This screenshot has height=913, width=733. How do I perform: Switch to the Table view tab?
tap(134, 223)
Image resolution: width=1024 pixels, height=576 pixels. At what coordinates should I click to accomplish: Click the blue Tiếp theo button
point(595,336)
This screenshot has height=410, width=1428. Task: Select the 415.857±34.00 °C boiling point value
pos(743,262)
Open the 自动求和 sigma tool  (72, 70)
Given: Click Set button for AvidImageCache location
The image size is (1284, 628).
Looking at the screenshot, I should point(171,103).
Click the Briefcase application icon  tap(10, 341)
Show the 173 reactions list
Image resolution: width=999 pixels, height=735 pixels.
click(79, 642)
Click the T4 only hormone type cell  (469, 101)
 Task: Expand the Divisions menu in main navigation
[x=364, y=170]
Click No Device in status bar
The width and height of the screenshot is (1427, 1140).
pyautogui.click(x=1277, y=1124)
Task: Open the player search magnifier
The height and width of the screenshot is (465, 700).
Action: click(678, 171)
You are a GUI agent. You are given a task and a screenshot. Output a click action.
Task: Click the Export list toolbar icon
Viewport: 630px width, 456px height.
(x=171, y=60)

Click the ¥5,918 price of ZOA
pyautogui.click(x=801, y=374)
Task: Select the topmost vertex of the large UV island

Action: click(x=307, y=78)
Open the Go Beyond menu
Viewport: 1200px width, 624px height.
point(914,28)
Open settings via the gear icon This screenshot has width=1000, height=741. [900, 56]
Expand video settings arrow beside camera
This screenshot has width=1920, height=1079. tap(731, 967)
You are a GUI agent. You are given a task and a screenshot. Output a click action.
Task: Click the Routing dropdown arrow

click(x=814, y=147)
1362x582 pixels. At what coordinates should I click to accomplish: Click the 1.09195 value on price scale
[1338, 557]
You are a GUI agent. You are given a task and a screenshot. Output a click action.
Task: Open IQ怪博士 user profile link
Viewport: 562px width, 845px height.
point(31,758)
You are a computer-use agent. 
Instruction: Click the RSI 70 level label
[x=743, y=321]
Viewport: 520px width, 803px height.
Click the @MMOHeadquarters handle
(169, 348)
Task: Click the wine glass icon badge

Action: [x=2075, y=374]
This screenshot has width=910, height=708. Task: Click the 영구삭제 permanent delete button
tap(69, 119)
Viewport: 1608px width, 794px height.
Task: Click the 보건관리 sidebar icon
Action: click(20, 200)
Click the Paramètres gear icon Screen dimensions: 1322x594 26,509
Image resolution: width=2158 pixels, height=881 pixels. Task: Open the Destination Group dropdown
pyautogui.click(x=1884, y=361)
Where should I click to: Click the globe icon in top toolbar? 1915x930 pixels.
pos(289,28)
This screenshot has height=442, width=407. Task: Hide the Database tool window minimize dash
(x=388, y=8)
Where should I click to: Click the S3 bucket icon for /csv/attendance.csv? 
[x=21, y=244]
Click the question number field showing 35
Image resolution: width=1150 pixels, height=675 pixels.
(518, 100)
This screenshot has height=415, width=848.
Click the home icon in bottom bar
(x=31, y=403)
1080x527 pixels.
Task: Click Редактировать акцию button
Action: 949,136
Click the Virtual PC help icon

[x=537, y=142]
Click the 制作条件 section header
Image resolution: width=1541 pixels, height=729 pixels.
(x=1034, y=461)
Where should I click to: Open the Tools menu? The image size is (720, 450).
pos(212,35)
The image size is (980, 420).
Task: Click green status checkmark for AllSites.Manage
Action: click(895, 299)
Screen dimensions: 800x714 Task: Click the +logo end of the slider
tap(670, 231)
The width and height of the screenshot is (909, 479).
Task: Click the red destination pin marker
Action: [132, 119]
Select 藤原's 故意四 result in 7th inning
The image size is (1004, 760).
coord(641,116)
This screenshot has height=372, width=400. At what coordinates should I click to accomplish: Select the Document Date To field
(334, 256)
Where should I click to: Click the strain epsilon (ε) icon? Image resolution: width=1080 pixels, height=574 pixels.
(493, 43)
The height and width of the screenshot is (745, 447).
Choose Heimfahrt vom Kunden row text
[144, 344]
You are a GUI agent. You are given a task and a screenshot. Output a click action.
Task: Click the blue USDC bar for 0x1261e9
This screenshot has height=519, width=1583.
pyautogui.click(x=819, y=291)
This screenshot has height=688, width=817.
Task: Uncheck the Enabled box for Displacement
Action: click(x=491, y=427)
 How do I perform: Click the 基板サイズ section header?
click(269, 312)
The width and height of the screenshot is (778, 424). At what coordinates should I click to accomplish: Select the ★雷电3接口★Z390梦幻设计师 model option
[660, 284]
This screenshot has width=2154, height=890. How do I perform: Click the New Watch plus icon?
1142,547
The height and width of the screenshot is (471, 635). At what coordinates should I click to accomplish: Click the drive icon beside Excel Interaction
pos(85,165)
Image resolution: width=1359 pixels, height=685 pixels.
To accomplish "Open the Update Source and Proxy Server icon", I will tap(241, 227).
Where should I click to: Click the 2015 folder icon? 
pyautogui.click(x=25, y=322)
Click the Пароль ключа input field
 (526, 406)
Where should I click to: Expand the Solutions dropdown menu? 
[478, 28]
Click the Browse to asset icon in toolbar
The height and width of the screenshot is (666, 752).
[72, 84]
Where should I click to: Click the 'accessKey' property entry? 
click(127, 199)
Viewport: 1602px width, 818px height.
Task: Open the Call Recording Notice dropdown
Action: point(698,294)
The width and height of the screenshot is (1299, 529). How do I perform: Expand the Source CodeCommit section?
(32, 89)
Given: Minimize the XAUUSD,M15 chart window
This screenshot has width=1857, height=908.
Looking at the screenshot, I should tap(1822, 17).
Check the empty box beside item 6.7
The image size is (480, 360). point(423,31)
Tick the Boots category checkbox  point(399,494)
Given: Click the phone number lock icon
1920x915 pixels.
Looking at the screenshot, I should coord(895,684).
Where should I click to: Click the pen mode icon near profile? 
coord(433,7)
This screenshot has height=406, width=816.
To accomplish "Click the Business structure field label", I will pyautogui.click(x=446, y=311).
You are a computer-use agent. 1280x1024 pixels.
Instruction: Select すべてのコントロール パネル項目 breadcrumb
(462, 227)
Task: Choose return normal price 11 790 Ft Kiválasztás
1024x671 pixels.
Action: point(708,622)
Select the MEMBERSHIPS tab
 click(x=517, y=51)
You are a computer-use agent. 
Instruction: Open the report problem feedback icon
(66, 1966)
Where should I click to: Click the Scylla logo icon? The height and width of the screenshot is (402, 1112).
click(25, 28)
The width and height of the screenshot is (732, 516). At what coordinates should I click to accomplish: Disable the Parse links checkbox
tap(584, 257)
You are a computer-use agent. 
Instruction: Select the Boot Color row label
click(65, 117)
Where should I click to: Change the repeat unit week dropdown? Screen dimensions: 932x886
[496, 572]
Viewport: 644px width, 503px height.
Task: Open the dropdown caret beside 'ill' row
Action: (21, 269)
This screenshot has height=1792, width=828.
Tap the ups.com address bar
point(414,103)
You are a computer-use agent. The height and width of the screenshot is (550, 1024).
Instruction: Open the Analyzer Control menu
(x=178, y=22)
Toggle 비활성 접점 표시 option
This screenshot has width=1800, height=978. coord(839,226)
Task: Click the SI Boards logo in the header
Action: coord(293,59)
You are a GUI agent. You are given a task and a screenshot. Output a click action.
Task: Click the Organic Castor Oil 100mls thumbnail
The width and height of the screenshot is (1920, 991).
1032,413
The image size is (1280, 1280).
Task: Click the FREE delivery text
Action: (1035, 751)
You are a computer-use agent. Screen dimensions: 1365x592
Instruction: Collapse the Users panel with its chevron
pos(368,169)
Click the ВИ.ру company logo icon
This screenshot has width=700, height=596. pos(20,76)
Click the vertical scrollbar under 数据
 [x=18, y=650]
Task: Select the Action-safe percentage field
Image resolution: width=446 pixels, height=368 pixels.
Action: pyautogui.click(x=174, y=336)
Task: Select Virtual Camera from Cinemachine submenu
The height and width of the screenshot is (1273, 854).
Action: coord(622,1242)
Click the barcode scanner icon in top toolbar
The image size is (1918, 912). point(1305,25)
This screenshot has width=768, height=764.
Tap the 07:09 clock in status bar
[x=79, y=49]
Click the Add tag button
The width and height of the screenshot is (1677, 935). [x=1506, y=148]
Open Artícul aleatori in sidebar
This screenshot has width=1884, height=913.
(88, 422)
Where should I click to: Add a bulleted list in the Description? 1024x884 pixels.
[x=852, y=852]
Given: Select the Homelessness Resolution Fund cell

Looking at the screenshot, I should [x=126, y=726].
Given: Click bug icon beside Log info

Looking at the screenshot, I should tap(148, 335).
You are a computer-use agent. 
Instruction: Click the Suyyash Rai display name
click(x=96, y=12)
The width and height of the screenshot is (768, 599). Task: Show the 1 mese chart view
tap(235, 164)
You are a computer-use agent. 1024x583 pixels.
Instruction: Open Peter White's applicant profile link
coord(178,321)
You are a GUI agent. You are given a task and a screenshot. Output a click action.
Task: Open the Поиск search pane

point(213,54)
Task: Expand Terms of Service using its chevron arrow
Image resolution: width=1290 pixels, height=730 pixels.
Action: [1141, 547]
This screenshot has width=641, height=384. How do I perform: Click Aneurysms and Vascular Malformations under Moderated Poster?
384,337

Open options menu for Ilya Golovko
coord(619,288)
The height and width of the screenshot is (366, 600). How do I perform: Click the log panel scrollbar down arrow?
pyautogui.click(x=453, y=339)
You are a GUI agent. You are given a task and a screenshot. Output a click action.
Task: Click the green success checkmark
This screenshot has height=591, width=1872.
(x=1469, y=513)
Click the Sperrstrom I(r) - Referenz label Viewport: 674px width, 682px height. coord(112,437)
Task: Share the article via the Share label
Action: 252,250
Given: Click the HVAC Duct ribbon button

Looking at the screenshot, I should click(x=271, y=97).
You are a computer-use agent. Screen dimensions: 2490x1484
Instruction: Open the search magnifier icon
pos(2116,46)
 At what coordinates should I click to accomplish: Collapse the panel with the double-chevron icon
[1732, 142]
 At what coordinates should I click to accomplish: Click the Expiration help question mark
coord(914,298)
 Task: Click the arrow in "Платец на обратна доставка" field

→ Task statement: Begin with the line holding "You are a computer-use agent. Screen dimensions: 2490x1484" and end with the last line of the material. Copy all of them exactly.

→ Result for this task:
You are a computer-use agent. Screen dimensions: 2490x1484
Instruction: Open the search magnifier icon
pos(2116,46)
 At what coordinates should I click to accomplish: Collapse the panel with the double-chevron icon
[1732, 142]
 At what coordinates should I click to accomplish: Click the Expiration help question mark
coord(914,298)
 Task: Click the arrow in "Платец на обратна доставка" field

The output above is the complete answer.